→ **Exercise instructions**: Repeat every record word for word and omit the images.

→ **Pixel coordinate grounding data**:
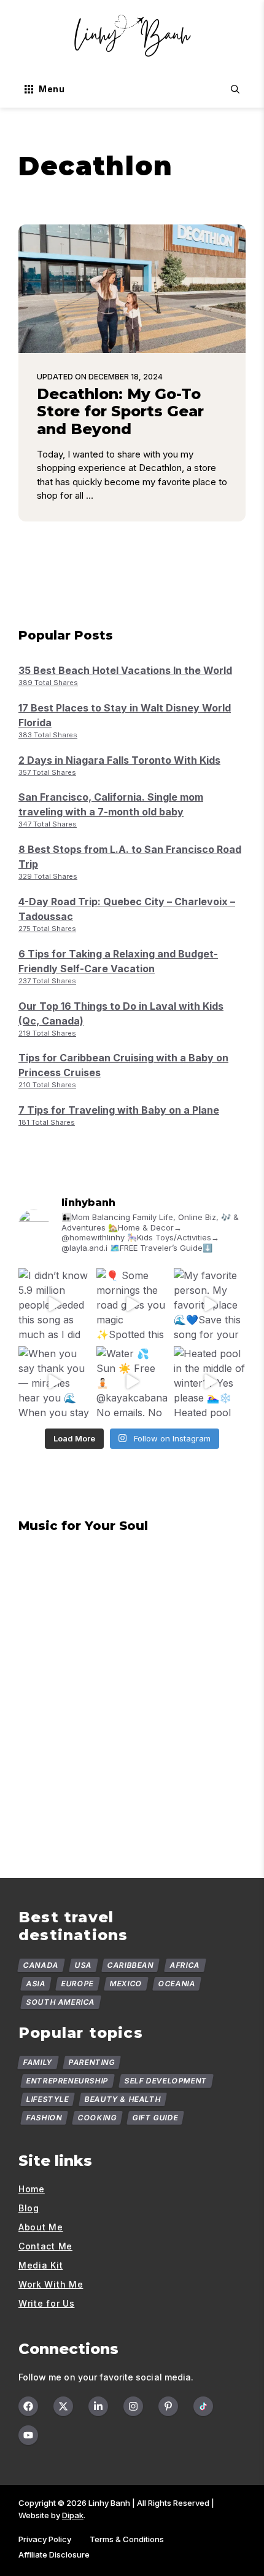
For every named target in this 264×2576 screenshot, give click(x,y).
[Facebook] (28, 2406)
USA (83, 1965)
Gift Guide (155, 2117)
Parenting (91, 2062)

→ **Output below**:
For every named target in this 264×2576 screenshot, give click(x,y).
[Facebook] (28, 2406)
USA (83, 1965)
Gift Guide (155, 2117)
Parenting (91, 2062)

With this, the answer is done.